Your task: Please filter the data below down to the lines holding the string "computer".

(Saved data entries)
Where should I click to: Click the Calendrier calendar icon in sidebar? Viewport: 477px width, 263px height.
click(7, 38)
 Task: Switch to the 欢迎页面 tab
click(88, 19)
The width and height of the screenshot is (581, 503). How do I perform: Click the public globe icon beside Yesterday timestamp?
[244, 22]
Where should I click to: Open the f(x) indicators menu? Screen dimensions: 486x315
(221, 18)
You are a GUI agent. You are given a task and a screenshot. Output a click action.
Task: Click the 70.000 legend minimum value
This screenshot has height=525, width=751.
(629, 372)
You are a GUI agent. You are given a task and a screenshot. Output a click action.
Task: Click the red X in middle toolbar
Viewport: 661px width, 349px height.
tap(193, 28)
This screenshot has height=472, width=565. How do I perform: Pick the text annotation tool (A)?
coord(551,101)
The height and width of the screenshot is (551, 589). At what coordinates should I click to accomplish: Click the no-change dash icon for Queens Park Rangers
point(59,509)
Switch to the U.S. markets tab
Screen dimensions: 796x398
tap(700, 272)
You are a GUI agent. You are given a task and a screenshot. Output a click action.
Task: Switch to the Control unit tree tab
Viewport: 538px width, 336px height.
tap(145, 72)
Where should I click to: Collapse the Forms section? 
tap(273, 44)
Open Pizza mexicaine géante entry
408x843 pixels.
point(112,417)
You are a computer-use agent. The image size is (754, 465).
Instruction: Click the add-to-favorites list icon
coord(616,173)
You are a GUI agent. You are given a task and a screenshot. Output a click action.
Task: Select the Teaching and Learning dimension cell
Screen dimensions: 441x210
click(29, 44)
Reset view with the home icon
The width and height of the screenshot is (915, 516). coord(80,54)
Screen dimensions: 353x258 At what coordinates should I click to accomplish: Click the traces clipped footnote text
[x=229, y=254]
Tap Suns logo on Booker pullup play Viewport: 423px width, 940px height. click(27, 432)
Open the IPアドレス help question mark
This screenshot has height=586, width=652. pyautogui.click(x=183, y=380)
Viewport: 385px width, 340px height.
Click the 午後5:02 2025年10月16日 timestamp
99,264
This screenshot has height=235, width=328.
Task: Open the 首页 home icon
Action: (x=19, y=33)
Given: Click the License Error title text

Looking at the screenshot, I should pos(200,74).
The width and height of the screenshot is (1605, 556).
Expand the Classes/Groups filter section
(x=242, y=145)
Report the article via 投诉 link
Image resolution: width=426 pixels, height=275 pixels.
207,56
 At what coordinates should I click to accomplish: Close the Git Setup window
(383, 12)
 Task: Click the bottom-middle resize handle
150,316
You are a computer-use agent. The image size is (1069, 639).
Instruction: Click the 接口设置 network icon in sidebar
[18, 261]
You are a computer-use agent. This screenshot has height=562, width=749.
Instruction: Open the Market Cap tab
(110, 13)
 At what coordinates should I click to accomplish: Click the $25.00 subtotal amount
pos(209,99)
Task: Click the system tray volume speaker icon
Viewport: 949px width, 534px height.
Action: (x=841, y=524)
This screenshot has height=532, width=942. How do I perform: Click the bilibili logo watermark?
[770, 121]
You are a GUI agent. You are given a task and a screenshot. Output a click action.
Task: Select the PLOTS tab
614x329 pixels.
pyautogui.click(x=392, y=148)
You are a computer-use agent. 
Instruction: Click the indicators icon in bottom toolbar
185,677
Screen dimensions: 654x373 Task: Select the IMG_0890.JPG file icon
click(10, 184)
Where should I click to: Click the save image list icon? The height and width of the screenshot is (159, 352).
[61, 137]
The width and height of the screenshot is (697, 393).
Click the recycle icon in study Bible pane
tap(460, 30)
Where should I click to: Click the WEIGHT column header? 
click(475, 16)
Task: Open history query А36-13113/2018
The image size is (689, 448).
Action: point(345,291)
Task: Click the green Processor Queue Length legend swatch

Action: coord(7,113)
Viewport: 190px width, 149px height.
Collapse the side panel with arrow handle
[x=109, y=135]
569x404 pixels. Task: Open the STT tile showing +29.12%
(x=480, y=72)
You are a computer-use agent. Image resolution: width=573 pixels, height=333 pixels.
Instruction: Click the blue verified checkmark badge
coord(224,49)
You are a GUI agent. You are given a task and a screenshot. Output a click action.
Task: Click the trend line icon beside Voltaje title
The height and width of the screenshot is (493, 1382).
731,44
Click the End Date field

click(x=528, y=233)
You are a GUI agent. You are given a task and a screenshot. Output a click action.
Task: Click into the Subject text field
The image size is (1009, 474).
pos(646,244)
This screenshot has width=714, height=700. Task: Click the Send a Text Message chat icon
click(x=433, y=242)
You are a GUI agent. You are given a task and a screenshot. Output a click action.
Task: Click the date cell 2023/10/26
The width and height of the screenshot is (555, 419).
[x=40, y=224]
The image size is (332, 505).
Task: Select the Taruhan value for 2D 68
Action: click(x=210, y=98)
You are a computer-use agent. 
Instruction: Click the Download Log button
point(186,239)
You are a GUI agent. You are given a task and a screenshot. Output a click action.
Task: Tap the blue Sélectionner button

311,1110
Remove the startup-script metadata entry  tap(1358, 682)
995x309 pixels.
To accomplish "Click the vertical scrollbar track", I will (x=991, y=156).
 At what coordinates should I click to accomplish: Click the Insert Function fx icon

Response to the task:
You are a computer-use agent. The image size is (754, 465).
You are a computer-use agent. The image size is (1069, 639).
You are a computer-use agent. This screenshot has height=562, width=749.
You are a computer-use agent. 
You are a computer-use agent. Image resolution: width=573 pixels, height=333 pixels.
You are a computer-use agent. 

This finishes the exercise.